==== Raw data

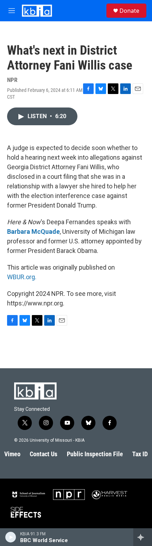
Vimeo (12, 454)
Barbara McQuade (33, 231)
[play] (10, 537)
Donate (129, 10)
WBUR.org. (21, 277)
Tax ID (140, 454)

========

- _Set task_
Scale every line above by multiplying each coordinate in the answers by 2.4 and rounding to the nearest whole number, with halves rounded up. Write out all the lines again with their text unchanged and the new coordinates, leaving the pictures out.

- _Full solution_
Vimeo (29, 1090)
Barbara McQuade (79, 554)
[play] (24, 1289)
Donate (310, 24)
WBUR.org. (50, 665)
Tax ID (336, 1090)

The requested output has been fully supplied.